En raison de sa proximité avec l'interface originale de Twitter et de l'importance qu'il accorde à la modération du contenu, Bluesky est largement considéré comme la plus grande menace pour X.
"Il s'agit certainement d'un point d'inflexion. La croissance de Bluesky au cours des deux dernières années a eu tendance à être directement corrélée aux actions d'Elon Musk", a déclaré à Euronews David Karpf, professeur associé à l'École des médias et des affaires publiques de l'Université George Washington.
Selon lui, l'utilisation de la plateforme par Musk pour propulser la campagne de Donald Trump a joué un rôle important pour convaincre davantage d'utilisateurs de quitter la plateforme.
"Jusqu'au mois ou aux deux derniers mois, tout s'est fait au compte-gouttes (des utilisateurs quittant la plateforme) ", a-t-il expliqué. "Mais il semble que ce qui s'est passé pendant les élections a fait que beaucoup de gens qui utilisaient X ont décidé que ce n'était pas pour eux.
Bluesky fonctionne de manière indépendante afin de s'assurer que les grandes entreprises n'influencent pas ses décisions, et les utilisateurs peuvent sélectionner et affiner l'algorithme qui décide du contenu auquel ils sont exposés par le biais de flux personnalisés.
Bluesky a introduit de nouvelles "fonctionnalités anti-toxicité", telles que la possibilité de détacher son propre message d'un "message de citation" rédigé par un autre utilisateur. Les réponses aux messages peuvent également être masquées.

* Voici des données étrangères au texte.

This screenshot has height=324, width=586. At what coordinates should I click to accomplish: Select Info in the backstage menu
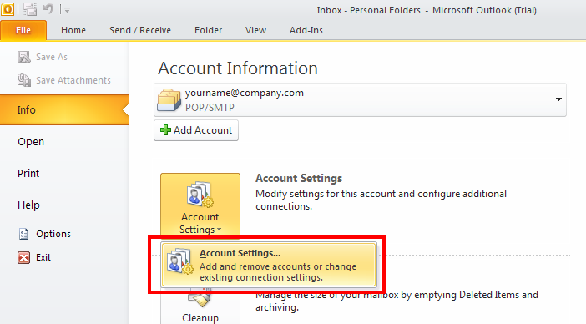[64, 110]
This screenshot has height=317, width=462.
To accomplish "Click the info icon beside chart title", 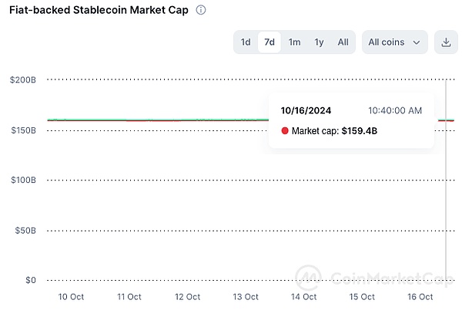I will [201, 11].
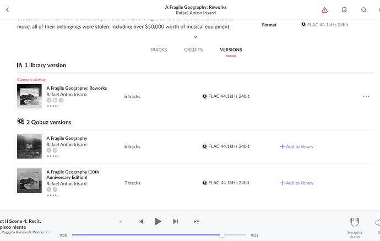Click the red warning alert icon

(324, 10)
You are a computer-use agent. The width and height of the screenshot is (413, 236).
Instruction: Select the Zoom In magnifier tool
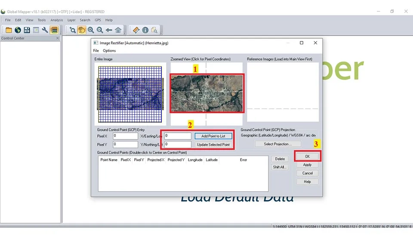pos(91,30)
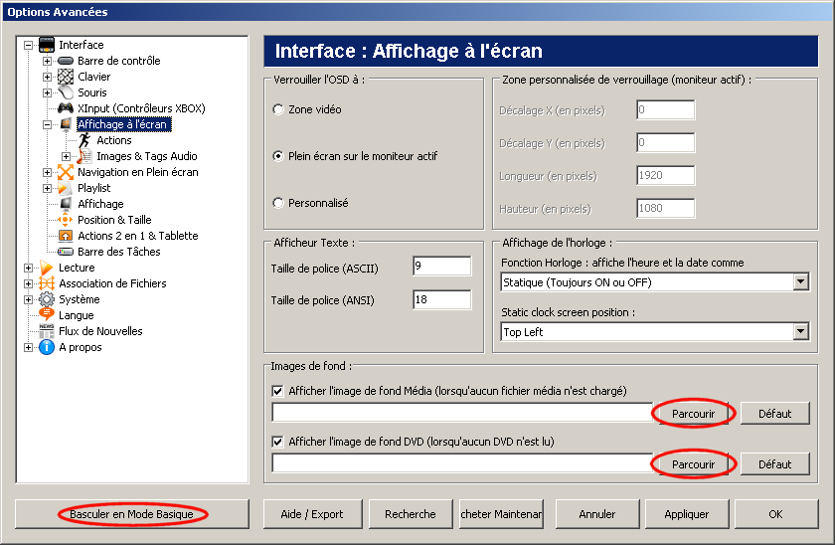Select the Zone vidéo radio button
835x545 pixels.
point(278,109)
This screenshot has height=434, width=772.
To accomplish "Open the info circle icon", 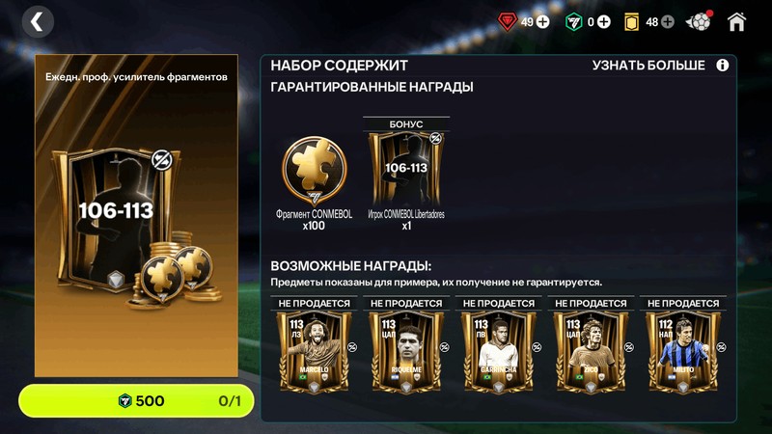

Il dispose également de fonctions de blocage puissantes, souvent décrites comme un "bloc nucléaire", conçues pour éradiquer le harcèlement et les abus. Mais certains craignent que si la politique devient le motif de l'exode de X vers Bluesky, les plateformes ne se scindent en deux chambres d'écho, divisées selon des lignes politiques et idéologiques.

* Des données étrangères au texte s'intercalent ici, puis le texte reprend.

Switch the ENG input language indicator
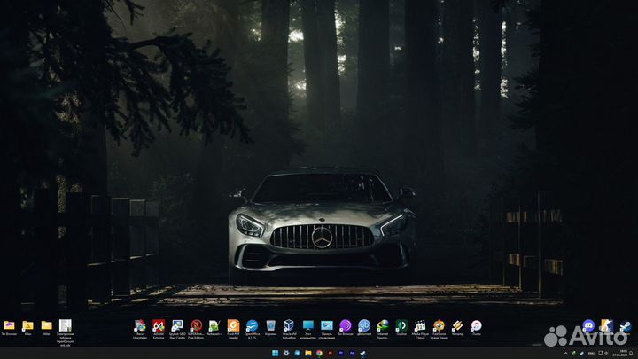638x359 pixels. (x=590, y=353)
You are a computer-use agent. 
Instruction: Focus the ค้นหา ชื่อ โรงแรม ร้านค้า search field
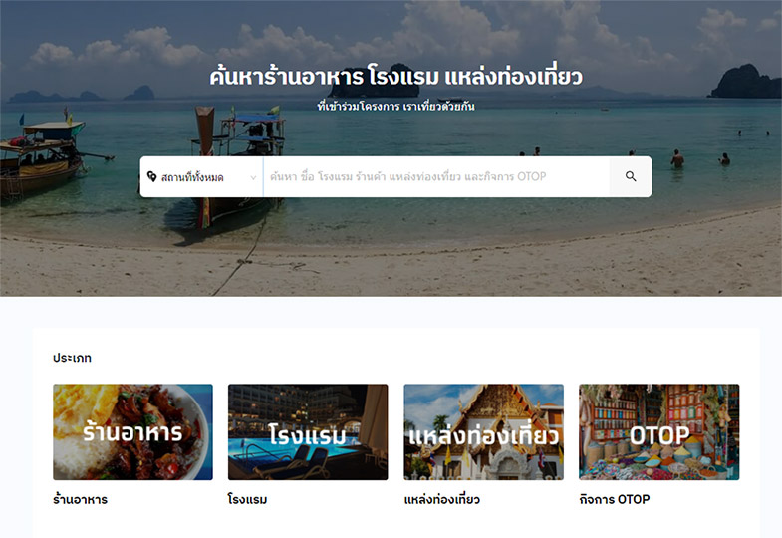click(436, 177)
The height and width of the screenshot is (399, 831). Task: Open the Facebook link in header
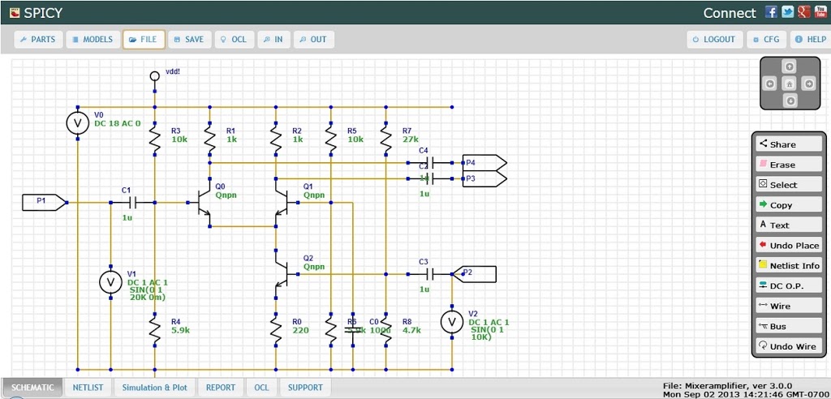(771, 12)
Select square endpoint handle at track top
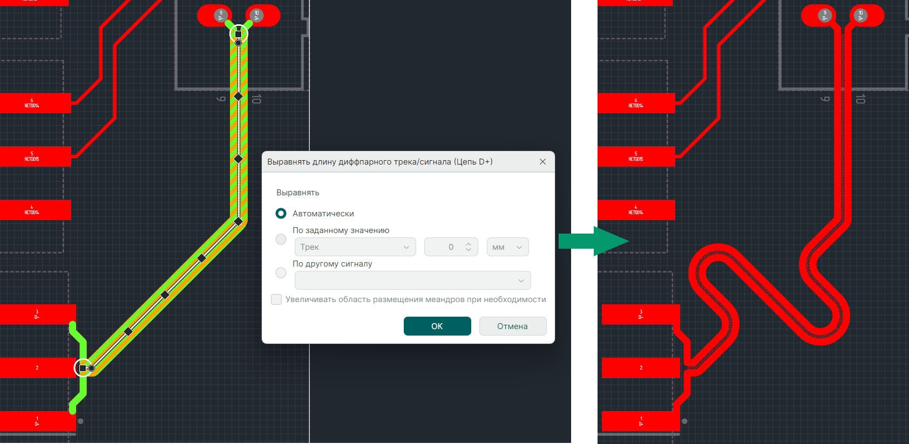This screenshot has width=909, height=444. pos(238,34)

Pour l'écrivain américain et critique des médias Parer Molloy, les craintes de voir Bluesky devenir une "bulle" idéologique ne sont pas fondées : "il ne s'agit pas d'éviter les désaccords, mais de favoriser un environnement où les désaccords peuvent être productifs", a-t-elle écrit cette semaine."Sur des plateformes comme X, le problème n'est pas seulement l'opposition des points de vue - c'est le volume même de la haine, du harcèlement et de la rhétorique déshumanisante qui est amplifié par les algorithmes".